Wabah Corona, WNI di Kapal Pesiar akan Diobservasi di Sebaru

Jakarta, Gatra.com - Menteri Kesehatan Terawan Agus Putrano menyebutkan warga negara Indonesia (WNI) yang akan dievakuasi dari kapal pesiar Diamond Princess dan World Dream, akan diobservasi di Pulau Sebaru, Kepulauan Seribu.

"Nanti (diobservasi) di pulau kosong, nanti lintangnya kita berikan Sebaru," kata Terawan di Istana Kepresidenan di Jakarta, Senin (24/2).

Terawan mengemukakan usai bertemu Presiden Joko Widodo bersama dengan Menteri Koordinator Bidang Pembangunan Manusia dan Kebudayaan Muhadjir Effendy, soal penanganan evakuasi WNI di dua kapal pesiar yang diketahui tempat penyebaran virus corona jenis baru (COVID-9).

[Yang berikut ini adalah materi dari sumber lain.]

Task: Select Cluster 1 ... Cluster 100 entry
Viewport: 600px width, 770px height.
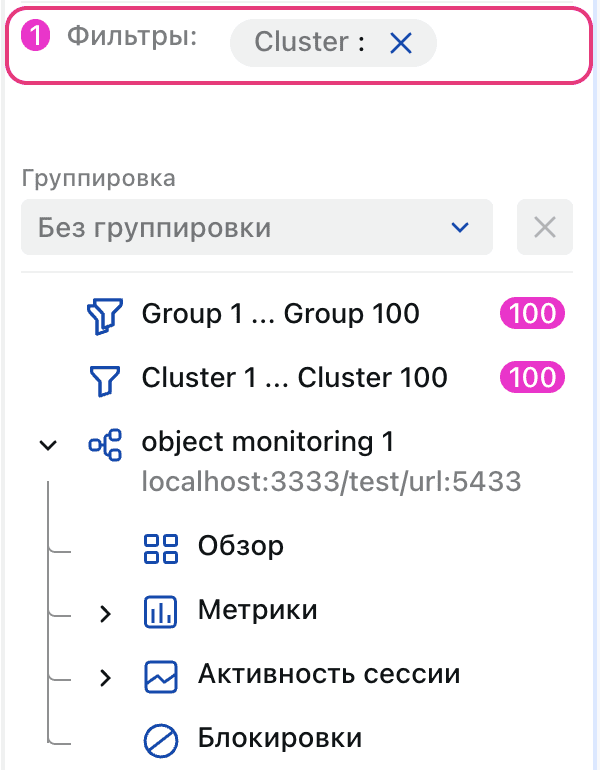Action: coord(294,379)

Diketahui ada 78 orang WNI di kapal pesiar Diamond Princess. Dilaporkan ada 4 orang WNI terkonfirmasi terpapar virus tersebut dan sedang menjalani perawatan di Jepang.

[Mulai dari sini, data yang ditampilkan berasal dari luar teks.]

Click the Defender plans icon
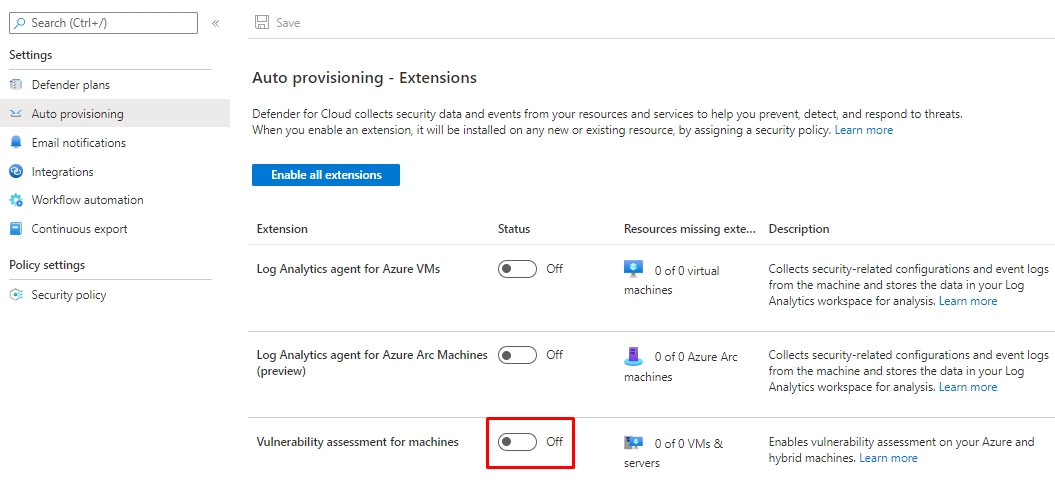This screenshot has width=1055, height=485. [16, 85]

Sedangkan ada 188 WNI bekerja di kapal pesiar World Dream yang hingga saat ini masih berada di perairan internasional dekat Bintan, Kepulauan Riau karena ditolak bersandar di seluruh negara termasuk Indonesia.

Di Kapal pesiar Wolrd Dream, menunjukkan seluruh kru WNI terbebas dari virus corona, demikian pula seluruh penumpang kapal yang telah meninggalkan kapal pada pelayaran terakhir pada 9 Februari 2020 dari Hong Kong.

"Kita satu per satu lah, kita baru konsentrasi semua, untuk yang 'World Dream' karena itu yang sudah paling dekat. Kita atur supaya dia dapat sarana karantina yang baik dan ini kan yang risikonya paling kecil. Selalu kita ambil yang risikonya paling kecil. Mudah-mudahan semuanya bisa melalui masa karantina dengan baik, dengan sehat, makanya kita gunakan kapal," tambah Terawan di kutip Antara.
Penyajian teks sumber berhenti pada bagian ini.